When In a Hole – Stop Digging

At this point I should have stopped and really had a think. In fact I should have checked the disk header to see exactly what was going on with device. I did not not. I incorrectly assumed this was a device that had been in use and was in use no longer. I removed it at the storage level.

After this ASM started up fine and the database even got to the mount stage. Do you think the diskgroup would come online that the datafiles were on? Nope. It was a goner.

I’d just removed a Volume that the diskgroup containing the RDBMS datafiles were depending on. Not only had I removed it from the server, I’d even gone as far to unbind the LUN at the storage array level. Just to make sure it really was a goner.

It was looking like a career limiting move. Thankfully, 7 hours later on the telephone to EMC support, the LUN was able to be resurrected. But that was not the end of the story. ASM still could not understand what to do with this device stamped with “”. I now checked the header of the device:

od

So this device was actually called VOL7 and part of DATA4 diskgroup, which contained the datafiles for the RDBMS. However now compare this to a device that is labelled correctly:

od_working

Seems like a part of the disk header has become corrupted. The following line:


0000040 O R C L D I S K        

Should in fact contain the following:


0000040 O R C L D I S K V O L 7 

Somehow the VOL7 part of this line has been removed.

KFED to the Rescue!

So the database was down, a volume was missing from the diskgroup because the diskheader was corrupted. Not a good place to be, but I was sure the data was still intact, I was sure it was just a matter of fixing up the header and all would be well. I had heard of kfed before this, and I was wondering if this would be the key. I ran it against my corrupt device:

kfed

I could see that the line that had the problem was the following:


kfdhdb.driver.provstr: ORCLDISK ; 0x000: length=8

While running a metalink search for kfed, I came across Note: 787082.1 which, while about a completely separate bug, shows you how to edit the provstr of the disk header:



[jason@bdc]$ sudo /etc/init.d/oracleasm force-renamedisk /dev/emcpowero1 VOL7

And that was it! The ASM diskgroup could now find all the volumes it needed to bring the diskgroup back online and the database came back fine. I'm pretty sure any reboot of this server would have led to this device being unrecognised by ASM so was really just an accident waiting to happen, but still maintaining good documentation can never be underestimated.

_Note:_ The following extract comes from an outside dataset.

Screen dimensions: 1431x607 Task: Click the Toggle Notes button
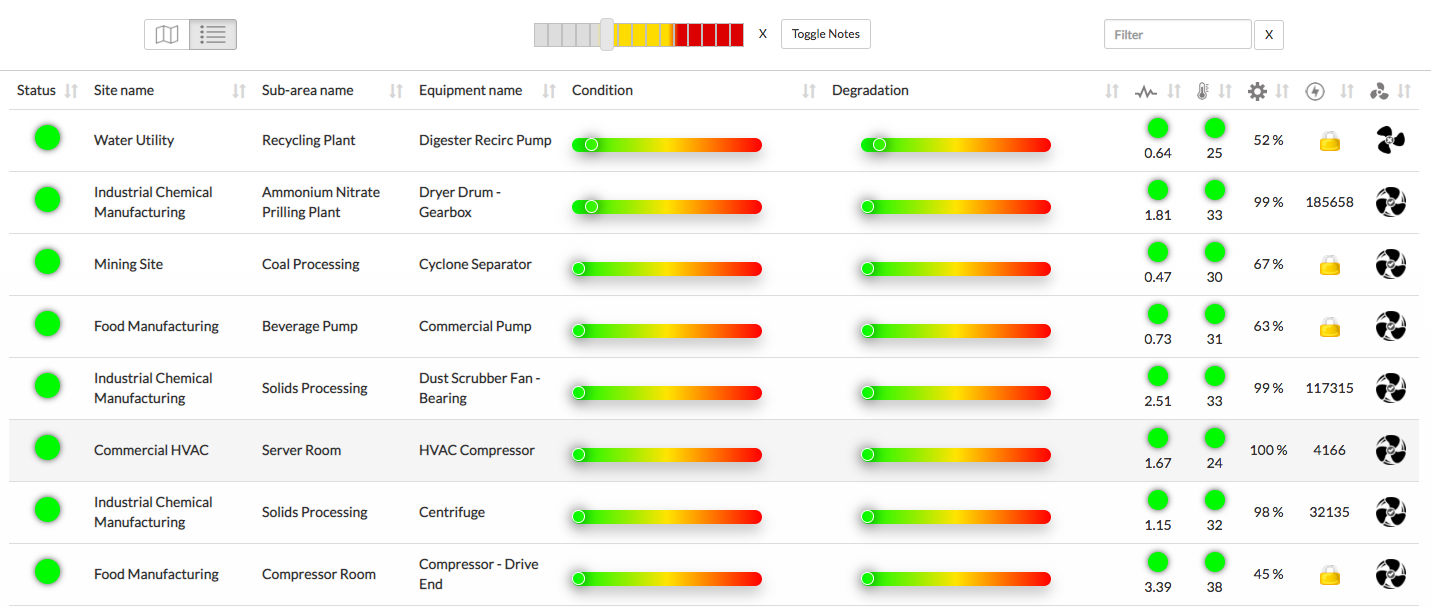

20 thoughts on “Fixing up ASM Disk Header Corruption

  1. This is again a lifesaver example about ASM Jason.
    I personally dont think same as you for this one “I’m sure this sort of stuff would never happen to you, you would be far too smart for that.” I actually think it can happen to every DBA and it is really nice to have a solution for the case

  2. Hi Coskan,

    Thanks for reading and thanks for your kinds words! I think I was a little gung-ho in removing the device – 7 hours sweating with EMC to get it back was a little on the nerve-racking side.

    Certainly not sure why the device lost the header information though, so hopefully if this does happen to another DBA, then yeah maybe the blog posting will help someone else out there!

    jason.

  3. Well, I don’t think a DBA is a real DBA until they have destroyed their first system – and not an expert DBA until they do it and get it all back again!
    Seriously, well done on getting it all back. That’s a nice tidbit about getting info about disc headers and tying it back to ASM and I must remember about KFED. Thanks Jason.

  4. Hi Jason,

    This was really a nice example, I have always a nightmare of loosing any Lun for large diskgroup. I have started practice of taking backup of ASM disks headers as per Oracle Metalink suggestion.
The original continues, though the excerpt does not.